=== Dati in ingresso ===
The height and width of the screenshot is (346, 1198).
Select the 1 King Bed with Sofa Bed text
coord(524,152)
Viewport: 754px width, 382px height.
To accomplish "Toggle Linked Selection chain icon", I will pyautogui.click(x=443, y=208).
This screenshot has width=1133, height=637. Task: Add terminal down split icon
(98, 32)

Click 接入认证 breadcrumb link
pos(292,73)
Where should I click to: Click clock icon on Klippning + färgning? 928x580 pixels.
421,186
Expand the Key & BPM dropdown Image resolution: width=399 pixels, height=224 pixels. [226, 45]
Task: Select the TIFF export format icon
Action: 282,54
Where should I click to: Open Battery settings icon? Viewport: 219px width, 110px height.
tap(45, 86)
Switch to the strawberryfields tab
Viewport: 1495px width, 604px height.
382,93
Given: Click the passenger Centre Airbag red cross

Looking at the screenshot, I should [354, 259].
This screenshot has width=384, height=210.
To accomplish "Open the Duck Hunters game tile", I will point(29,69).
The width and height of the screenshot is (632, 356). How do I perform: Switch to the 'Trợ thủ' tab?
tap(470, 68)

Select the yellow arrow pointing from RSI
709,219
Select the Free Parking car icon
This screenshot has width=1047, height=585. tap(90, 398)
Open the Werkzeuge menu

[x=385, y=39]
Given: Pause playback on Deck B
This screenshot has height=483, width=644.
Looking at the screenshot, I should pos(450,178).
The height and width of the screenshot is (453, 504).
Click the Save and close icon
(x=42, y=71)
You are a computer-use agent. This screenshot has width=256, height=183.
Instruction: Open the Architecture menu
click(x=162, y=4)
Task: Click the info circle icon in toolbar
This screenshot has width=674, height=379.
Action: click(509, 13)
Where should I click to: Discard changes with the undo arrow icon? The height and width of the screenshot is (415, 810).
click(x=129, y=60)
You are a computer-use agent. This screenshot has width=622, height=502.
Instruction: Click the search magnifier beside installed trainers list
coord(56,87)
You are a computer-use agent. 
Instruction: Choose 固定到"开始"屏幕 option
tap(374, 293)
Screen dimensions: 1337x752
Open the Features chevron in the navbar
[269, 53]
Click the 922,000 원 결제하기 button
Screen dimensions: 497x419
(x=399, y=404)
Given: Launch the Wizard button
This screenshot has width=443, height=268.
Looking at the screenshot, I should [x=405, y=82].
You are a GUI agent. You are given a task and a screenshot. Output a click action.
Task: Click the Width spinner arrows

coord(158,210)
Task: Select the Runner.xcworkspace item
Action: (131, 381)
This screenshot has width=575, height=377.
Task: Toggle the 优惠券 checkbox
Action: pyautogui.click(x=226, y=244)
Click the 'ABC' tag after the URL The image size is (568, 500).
===
Ricopia tutti i record riportati sopra, riga per riga, senza cambiare nulla.

• _Soluzione_:
The height and width of the screenshot is (346, 1198).
Select the 1 King Bed with Sofa Bed text
coord(524,152)
Viewport: 754px width, 382px height.
To accomplish "Toggle Linked Selection chain icon", I will pyautogui.click(x=443, y=208).
This screenshot has width=1133, height=637. Task: Add terminal down split icon
(98, 32)

Click 接入认证 breadcrumb link
pos(292,73)
Where should I click to: Click clock icon on Klippning + färgning? 928x580 pixels.
421,186
Expand the Key & BPM dropdown Image resolution: width=399 pixels, height=224 pixels. [226, 45]
Task: Select the TIFF export format icon
Action: 282,54
Where should I click to: Open Battery settings icon? Viewport: 219px width, 110px height.
tap(45, 86)
Switch to the strawberryfields tab
Viewport: 1495px width, 604px height.
382,93
Given: Click the passenger Centre Airbag red cross

Looking at the screenshot, I should [354, 259].
This screenshot has width=384, height=210.
To accomplish "Open the Duck Hunters game tile", I will point(29,69).
The width and height of the screenshot is (632, 356). How do I perform: Switch to the 'Trợ thủ' tab?
tap(470, 68)

Select the yellow arrow pointing from RSI
709,219
Select the Free Parking car icon
This screenshot has width=1047, height=585. tap(90, 398)
Open the Werkzeuge menu

[x=385, y=39]
Given: Pause playback on Deck B
This screenshot has height=483, width=644.
Looking at the screenshot, I should pos(450,178).
The height and width of the screenshot is (453, 504).
Click the Save and close icon
(x=42, y=71)
You are a computer-use agent. This screenshot has width=256, height=183.
Instruction: Open the Architecture menu
click(x=162, y=4)
Task: Click the info circle icon in toolbar
This screenshot has width=674, height=379.
Action: click(509, 13)
Where should I click to: Discard changes with the undo arrow icon? The height and width of the screenshot is (415, 810).
click(x=129, y=60)
You are a computer-use agent. This screenshot has width=622, height=502.
Instruction: Click the search magnifier beside installed trainers list
coord(56,87)
You are a computer-use agent. 
Instruction: Choose 固定到"开始"屏幕 option
tap(374, 293)
Screen dimensions: 1337x752
Open the Features chevron in the navbar
[269, 53]
Click the 922,000 원 결제하기 button
Screen dimensions: 497x419
(x=399, y=404)
Given: Launch the Wizard button
This screenshot has width=443, height=268.
Looking at the screenshot, I should [x=405, y=82].
You are a GUI agent. You are given a task and a screenshot. Output a click action.
Task: Click the Width spinner arrows

coord(158,210)
Task: Select the Runner.xcworkspace item
Action: (131, 381)
This screenshot has width=575, height=377.
Task: Toggle the 优惠券 checkbox
Action: pyautogui.click(x=226, y=244)
Click the 'ABC' tag after the URL The image size is (568, 500).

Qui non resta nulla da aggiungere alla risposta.